| I'm not the OP or author, but the argument against private network addresses is that such addresses break the Internet in some fundamental ways. Before I elaborate on the argument, I want to say that I have mixed feelings on the topic myself. Let's start with a simple assertion: Every computer on the Internet has an Internet address. If it has an Internet Address, it should be able to send packets to any computer on the Internet, and any other computer on the Internet should be able to send packets to it. Private networks break this assumption. Now we have machines which can send packets out, but can't receive packets, not without either making firewall rule exceptions or else doing other firewall tricks to try to make it work. Even then, about 10-25% of the time, it doesn't work. But it goes beyond firewall rules... with IP addresses being tied to a device, every ISP would be giving every customer a block of addresses, both commercial and residential customers. We'd also have seen fast adoption of IPv6 when IPv4 ran out. Instead we seem to be stuck in perpetual limbo.
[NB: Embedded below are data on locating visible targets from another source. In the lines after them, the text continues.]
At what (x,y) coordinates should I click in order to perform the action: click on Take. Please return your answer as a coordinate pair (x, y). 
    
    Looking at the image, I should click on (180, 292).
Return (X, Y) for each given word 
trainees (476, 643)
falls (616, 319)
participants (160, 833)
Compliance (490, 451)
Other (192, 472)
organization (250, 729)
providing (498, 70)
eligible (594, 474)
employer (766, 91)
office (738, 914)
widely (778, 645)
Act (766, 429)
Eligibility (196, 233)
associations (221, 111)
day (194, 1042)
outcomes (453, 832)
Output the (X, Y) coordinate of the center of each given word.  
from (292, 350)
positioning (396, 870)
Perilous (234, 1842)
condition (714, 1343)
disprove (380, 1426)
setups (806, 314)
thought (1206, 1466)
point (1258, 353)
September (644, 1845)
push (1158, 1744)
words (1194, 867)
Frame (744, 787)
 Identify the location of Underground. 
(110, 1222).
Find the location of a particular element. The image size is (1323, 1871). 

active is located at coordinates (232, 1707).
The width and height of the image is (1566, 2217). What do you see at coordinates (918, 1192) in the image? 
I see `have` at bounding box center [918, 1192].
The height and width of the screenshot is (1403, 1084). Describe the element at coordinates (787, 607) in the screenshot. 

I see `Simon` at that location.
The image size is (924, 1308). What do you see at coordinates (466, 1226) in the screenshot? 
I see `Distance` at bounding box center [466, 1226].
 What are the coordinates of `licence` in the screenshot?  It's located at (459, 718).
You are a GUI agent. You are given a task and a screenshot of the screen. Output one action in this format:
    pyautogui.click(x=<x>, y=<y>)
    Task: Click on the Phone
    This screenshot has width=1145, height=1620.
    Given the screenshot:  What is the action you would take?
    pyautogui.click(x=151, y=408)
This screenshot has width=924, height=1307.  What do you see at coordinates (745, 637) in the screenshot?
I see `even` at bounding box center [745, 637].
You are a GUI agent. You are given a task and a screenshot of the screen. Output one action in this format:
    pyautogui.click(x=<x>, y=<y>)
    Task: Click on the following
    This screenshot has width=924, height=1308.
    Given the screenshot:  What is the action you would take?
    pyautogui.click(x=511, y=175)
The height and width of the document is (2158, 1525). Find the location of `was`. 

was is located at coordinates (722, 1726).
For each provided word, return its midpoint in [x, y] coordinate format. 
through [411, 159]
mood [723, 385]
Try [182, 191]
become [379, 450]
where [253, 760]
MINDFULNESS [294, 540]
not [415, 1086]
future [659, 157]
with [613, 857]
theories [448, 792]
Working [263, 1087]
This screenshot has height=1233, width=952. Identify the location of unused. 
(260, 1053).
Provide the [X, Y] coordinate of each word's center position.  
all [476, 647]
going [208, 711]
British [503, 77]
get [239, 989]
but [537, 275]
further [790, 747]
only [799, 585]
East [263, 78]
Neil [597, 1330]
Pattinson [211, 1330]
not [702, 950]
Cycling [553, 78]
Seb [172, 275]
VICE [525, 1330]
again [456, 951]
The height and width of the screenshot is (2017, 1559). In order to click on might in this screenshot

On team anti-private networking addresses: - Worse service from ISPs
- IPv4 still in use past when it should have been replaced
- Complex work around overcoming firewalls I'm sure we all know the benefits of private networks, so I don't need to reiterate it. |
Honestly though... does it, all that much? Even in a world where NAT didn't exist and we all switched to IPv6, we'd still all be behind firewalls, as everyone on an IPv6 home network is today. Port forwarding would just be replaced by firewall exemptions.
Like on a philosophical level, I do wish we had a world where the end-to-end principle still held and all that, but I'm not actually sure what difference it would make, practically speaking. "Every device is reachable" didn't die because of IPv4 exhaustion or NAT, it died because of security, in reality most people don't actually want their devices to be reachable (by anyone).